━━━━━ Supplied information

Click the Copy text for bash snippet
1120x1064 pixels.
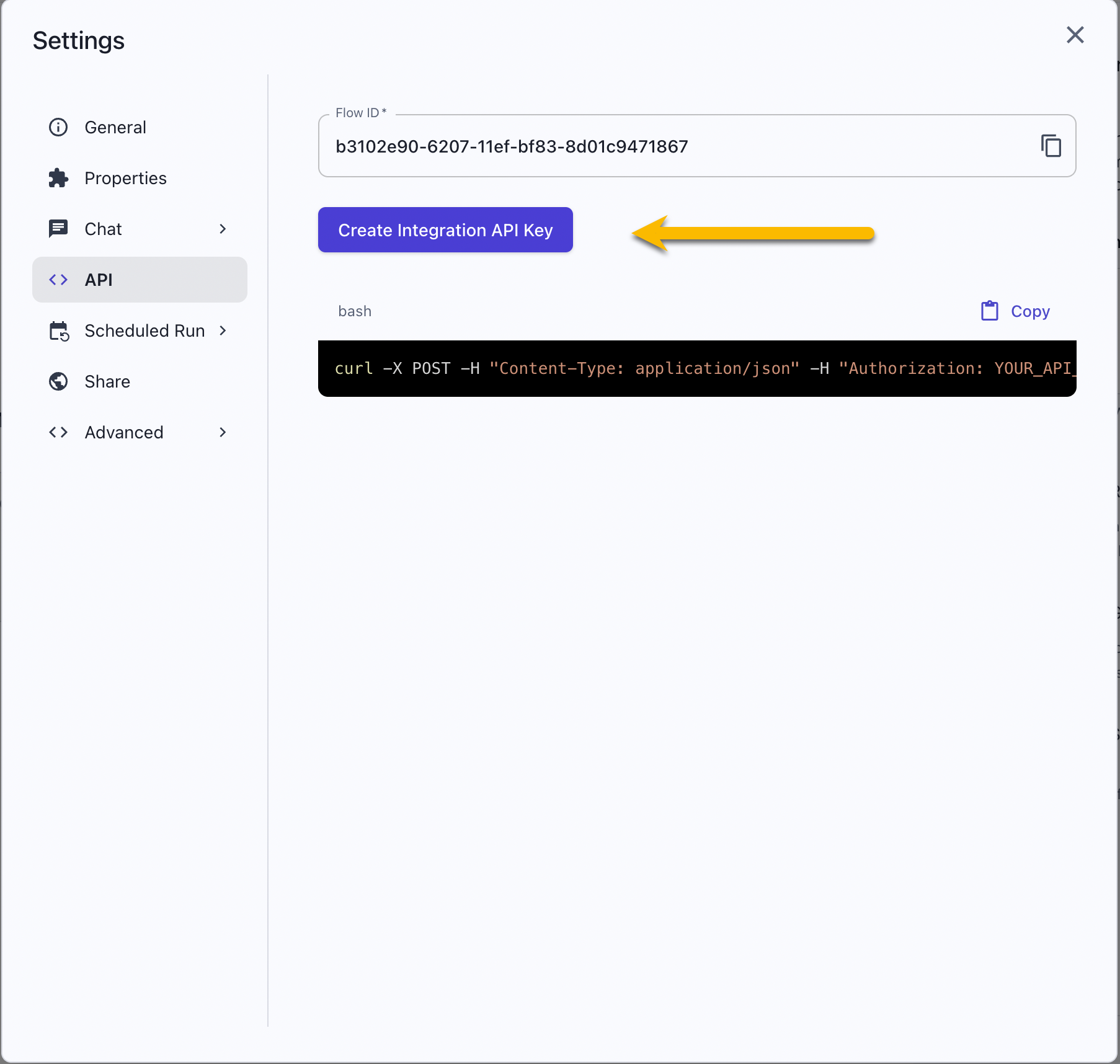(x=1030, y=311)
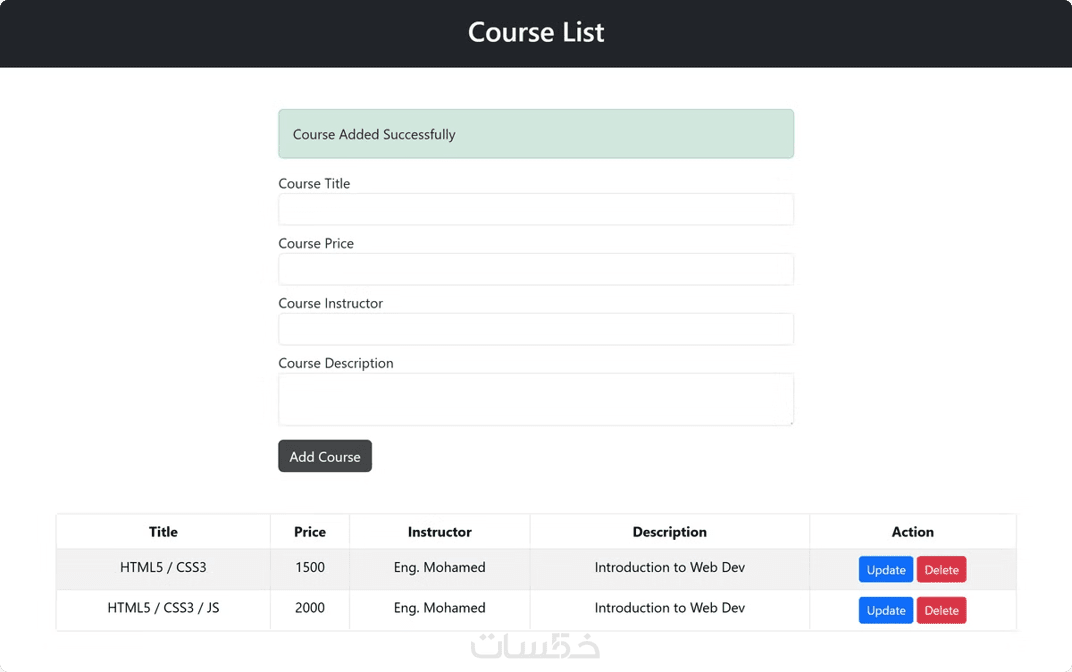Click the Description column header
Screen dimensions: 1072x672
pos(669,532)
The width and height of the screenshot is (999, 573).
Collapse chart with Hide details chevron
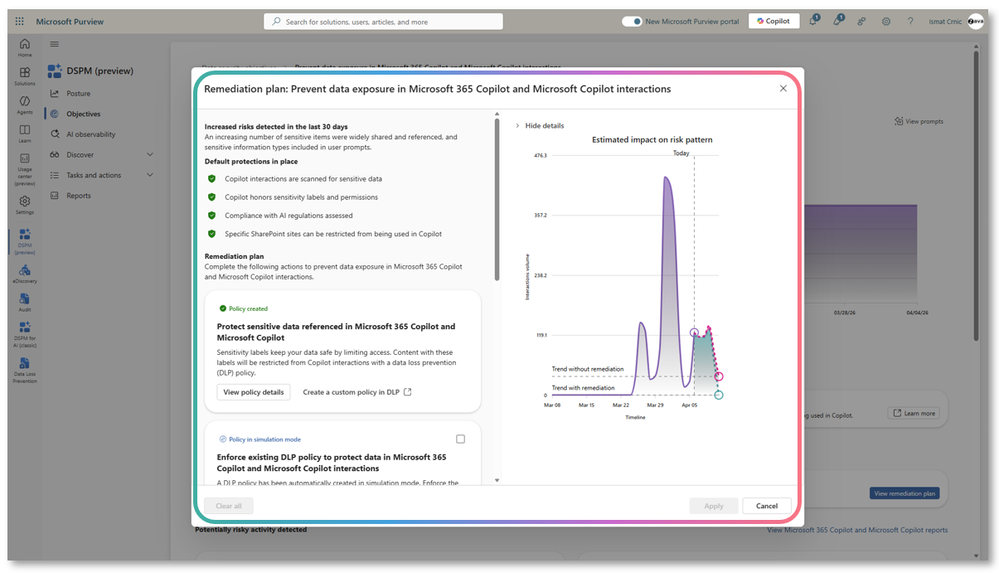[x=517, y=126]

━━━━━━━━━━

Exercise instructions: Beginning at the line that contains "1120x1064 pixels." and ending at the last line of the data, return each line exactly; no picture belongs in the copy.

Exercise output:
1120x1064 pixels.
(x=1030, y=311)
Click the Description column header
Screen dimensions: 1072x672
pos(669,532)
The width and height of the screenshot is (999, 573).
Collapse chart with Hide details chevron
[x=517, y=126]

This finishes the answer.